Una deuda que se ha convertido en un activo financiero global
Más allá de su distribución, la deuda pública se ha transformado en su naturaleza. Hoy en día, mayoritariamente se emite en forma de bonos soberanos, negociados en los mercados y poseídos por una amplia variedad de actores: inversores institucionales, bancos, fondos internacionales e incluso bancos centrales. Desde la crisis de 2008, estos últimos han desempeñado un papel determinante al absorber una parte significativa de las emisiones soberanas. Instituciones como la Reserva Federal de EE. UU., el Banco Central Europeo y el Banco de Japón han contribuido a mantener condiciones de financiación excepcionalmente favorables durante más de una década. Esta evolución ha llevado a una transformación profunda: la deuda pública ya no es solo un instrumento de política fiscal, se ha convertido en un activo financiero central, integrado en carteras globales e indispensable para el funcionamiento de los mercados.

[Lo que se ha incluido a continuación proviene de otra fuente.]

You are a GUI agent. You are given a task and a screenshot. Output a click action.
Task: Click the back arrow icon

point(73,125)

Niveles de deuda similares, pero trayectorias opuestas
La historia económica ofrece un punto de comparación ilustrativo. Al final de la Segunda Guerra Mundial, los niveles de deuda pública en las grandes economías ya habían superado el 100% del PIB. Sin embargo, esta situación no se tradujo en una fragilidad económica duradera.
Por el contrario, las décadas siguientes estuvieron marcadas por una fase excepcional de prosperidad. En Estados Unidos, el crecimiento anual promedio se sitúo alrededor del 3,5% al 4% entre finales de la década de 1940 y la década de 1970, con una tasa de desempleo cercana al 4% al 5%. En Europa continental, Francia y Alemania registraron un crecimiento aún más espectacular, con tasas cercanas al 5% al 6% y pleno empleo. Es decir, la deuda de antaño era una deuda de inversión, orientada hacia la producción, la urbanización y la transformación estructural de las economías.

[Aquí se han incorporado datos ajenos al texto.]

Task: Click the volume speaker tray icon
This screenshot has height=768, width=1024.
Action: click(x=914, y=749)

Hoy en día: niveles de deuda similares, pero indicadores degradados
A diferencia de la posguerra, el periodo actual se caracteriza por un entorno macroeconómico mucho menos favorable. El crecimiento mundial debería situarse alrededor del 3,2% al 3,3% en los próximos años, lejos de los estándares históricos. El desempleo, aunque contenido en algunas economías avanzadas, sigue siendo estructuralmente alto o precario en muchas regiones, mientras que la calidad del empleo es motivo de preocupación.
La verdadera preocupación no radica tanto en el nivel de deuda como en la ausencia de un relato económico capaz de justificarla y absorberla. Ya no estamos en una economía que se endeuda para construir el futuro, sino en una economía que se endeuda para ganar tiempo.